まず起床時間を固定し、次に就寝時間を固定していくのですね。2時間の就寝前の準備時間も含めてけっこう時間をかけてあげないといけないんだなーとも思いつつそれをした上でも睡眠のメリットを考えたらやる価値はあると思います。

 

最高のパフォーマンスをつくる覚醒のスイッチ

眠い時は寝るのが良い。特に夜は眠いと思ったら寝てしまう。 覚醒と睡眠は表裏一体「良い覚醒が良い睡眠へと導く」 朝起きてから夜寝るまでどんな行動をすれば良いのかを探っていく。

眠いと思ったら寝ちゃう方が良いんですね。これは別の睡眠の動画でも言ってた気がします。夜だったらもう寝ちゃう方が良い睡眠になり、良い覚醒に繋がっていくんですね。

 

4章 熟睡をもたらすスタンフォード覚醒戦略

どう起きているかでぐっすりか否かがきまる

睡眠と覚醒は表裏一体である

睡眠と覚醒はセット。朝起きてから眠るまでの行動習慣が最高の睡眠を作り出し最高の睡眠が最高のパフォーマンスをつくる。

覚醒時にそんなに影響があるとは…寝る前にコーヒーを飲んでいた自分ほんともうやめよう(たまに飲んでしまいます)

 

ぐっすり寝る人は朝から違う

不眠症は朝から始まる、朝から脳の過活動が始まっている。 睡眠に悩んでいるなら朝の覚醒行動を変えていく。

 

覚醒のスイッチ

鍵となるのは2つの覚醒スイッチである、光と体温

 

覚醒のスイッチ①光

光なしでは朝と夜は訪れず、体温、自律神経、脳やホルモンの働きも光が無いとリズムが崩れ調子悪くなる。光の刺激が脳の活性化に影響を与える。夜間の豆電球程度の明かりが肥満や脂質代謝異常のリスクを増やす。朝は太陽の光を必ず浴びる習慣をつける。数分程度でも良い。

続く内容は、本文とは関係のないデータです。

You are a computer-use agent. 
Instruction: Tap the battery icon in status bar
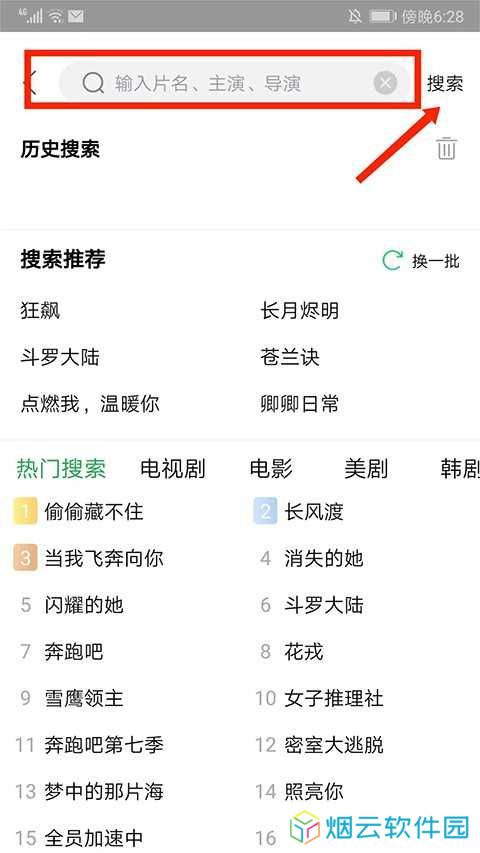pyautogui.click(x=383, y=16)

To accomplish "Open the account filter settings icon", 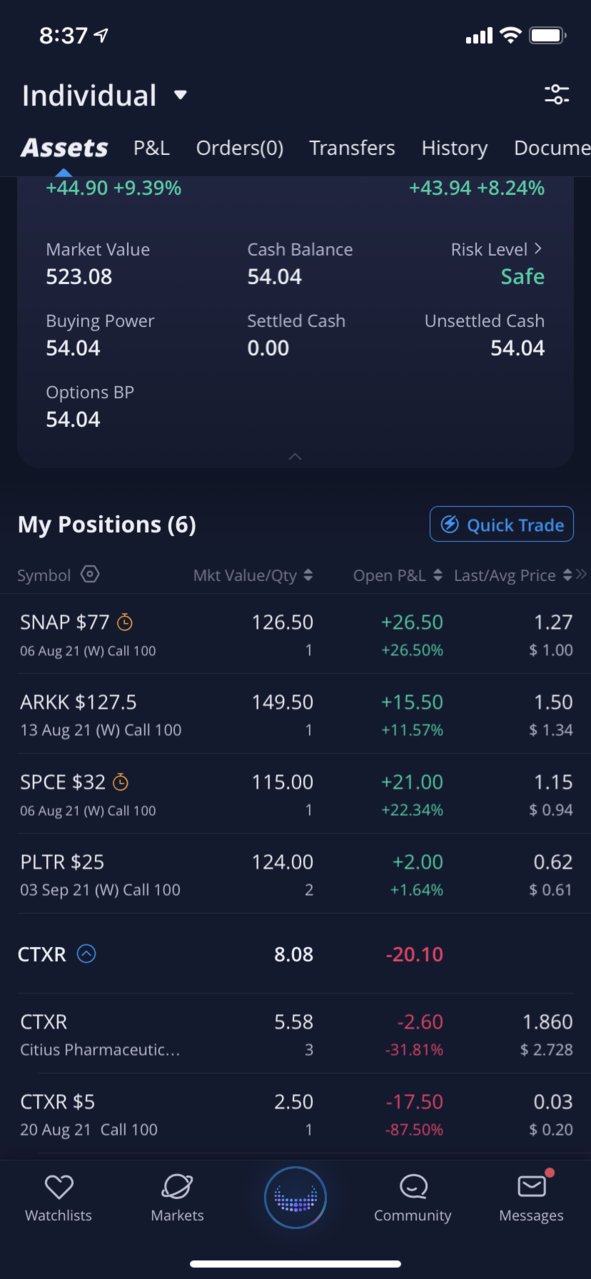I will 556,95.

光もアドバイスされたことがありますが効果があるのですね。夜豆電球つけて寝てたんですが…そんなリスクがあるなら真っ暗で寝ようと決意しました。朝はカーテンを開けて光を浴びることでより覚醒するのですね。やってみようと思います。

 

覚醒のスイッチ②体温

覚醒時しっかりと体温上げてスイッチオンにしておく。光と体温の他にホルモンや神経伝達もその一翼を担っている。入眠に比べるとたくさんある覚醒のスイッチを押すための1日の行動習慣を次に紹介していく。

 

まとめ

正直今覚醒も悩んでいるので早くまとめて実行していきたいです。足湯と2時間前の準備くらいしか今やっていないしとにかく朝が眠いのでシャキッと起きれるのがベストなのでそれも課題です。まず起きる時間を固定、寝る時間を固定から覚醒の対策ですね。